## The task
What you produce should be every line from the data that includes "Expand".

Records from a dataset
+++++

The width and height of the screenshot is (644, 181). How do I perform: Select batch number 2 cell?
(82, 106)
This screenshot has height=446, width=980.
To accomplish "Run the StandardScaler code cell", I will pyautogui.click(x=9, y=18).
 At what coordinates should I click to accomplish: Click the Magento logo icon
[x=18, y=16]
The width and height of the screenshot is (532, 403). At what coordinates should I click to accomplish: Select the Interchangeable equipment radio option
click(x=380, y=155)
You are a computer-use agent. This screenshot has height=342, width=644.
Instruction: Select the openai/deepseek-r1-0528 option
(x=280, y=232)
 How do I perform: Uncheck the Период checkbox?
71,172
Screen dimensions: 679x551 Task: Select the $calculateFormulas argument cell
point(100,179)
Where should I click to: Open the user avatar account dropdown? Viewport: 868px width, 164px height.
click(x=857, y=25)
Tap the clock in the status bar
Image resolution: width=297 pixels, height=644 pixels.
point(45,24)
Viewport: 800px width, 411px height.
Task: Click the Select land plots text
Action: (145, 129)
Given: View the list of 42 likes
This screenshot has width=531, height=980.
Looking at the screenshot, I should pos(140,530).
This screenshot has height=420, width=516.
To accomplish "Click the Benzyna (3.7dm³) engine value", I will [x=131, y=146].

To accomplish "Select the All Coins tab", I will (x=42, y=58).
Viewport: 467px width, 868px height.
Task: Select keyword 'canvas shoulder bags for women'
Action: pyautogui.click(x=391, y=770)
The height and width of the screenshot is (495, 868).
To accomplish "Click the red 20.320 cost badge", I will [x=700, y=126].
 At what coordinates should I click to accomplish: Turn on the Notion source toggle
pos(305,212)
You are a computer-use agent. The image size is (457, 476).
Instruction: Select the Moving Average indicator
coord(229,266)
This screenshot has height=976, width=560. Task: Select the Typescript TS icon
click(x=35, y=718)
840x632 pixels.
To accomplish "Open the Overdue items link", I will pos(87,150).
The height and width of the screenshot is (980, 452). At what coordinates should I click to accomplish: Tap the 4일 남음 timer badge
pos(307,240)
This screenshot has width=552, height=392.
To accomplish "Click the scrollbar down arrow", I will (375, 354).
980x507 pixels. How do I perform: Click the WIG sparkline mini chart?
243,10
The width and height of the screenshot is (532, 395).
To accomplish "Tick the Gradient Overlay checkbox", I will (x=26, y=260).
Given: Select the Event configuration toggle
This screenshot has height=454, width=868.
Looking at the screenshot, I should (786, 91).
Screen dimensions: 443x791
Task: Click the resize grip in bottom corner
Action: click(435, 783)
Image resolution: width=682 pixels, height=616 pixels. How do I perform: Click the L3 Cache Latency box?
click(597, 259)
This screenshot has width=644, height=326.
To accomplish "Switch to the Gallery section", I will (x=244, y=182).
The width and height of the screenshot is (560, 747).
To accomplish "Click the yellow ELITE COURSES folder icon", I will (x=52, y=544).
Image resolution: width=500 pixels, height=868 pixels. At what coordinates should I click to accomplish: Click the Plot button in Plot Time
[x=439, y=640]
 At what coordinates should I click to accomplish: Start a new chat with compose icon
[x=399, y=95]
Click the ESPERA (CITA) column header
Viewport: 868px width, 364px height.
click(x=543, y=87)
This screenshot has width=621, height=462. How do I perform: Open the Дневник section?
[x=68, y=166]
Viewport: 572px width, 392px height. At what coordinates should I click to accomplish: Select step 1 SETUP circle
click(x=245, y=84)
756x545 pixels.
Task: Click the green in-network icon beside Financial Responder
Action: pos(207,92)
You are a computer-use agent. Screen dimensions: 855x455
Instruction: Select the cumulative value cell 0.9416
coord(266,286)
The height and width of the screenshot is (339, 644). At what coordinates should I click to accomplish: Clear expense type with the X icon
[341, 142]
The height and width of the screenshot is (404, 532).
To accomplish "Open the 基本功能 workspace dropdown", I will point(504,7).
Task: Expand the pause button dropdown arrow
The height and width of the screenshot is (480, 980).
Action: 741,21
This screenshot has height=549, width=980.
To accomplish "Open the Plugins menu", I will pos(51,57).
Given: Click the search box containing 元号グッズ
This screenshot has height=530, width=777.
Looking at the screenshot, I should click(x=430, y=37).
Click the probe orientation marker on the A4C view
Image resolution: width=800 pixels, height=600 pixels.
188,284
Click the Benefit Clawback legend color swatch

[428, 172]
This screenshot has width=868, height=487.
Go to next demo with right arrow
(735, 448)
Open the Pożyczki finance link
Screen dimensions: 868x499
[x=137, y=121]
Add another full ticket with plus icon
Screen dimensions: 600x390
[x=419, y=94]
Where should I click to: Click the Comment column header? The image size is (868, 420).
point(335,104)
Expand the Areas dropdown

+++++

## Exercise answer
Task: Expand the pause button dropdown arrow
Expand the Areas dropdown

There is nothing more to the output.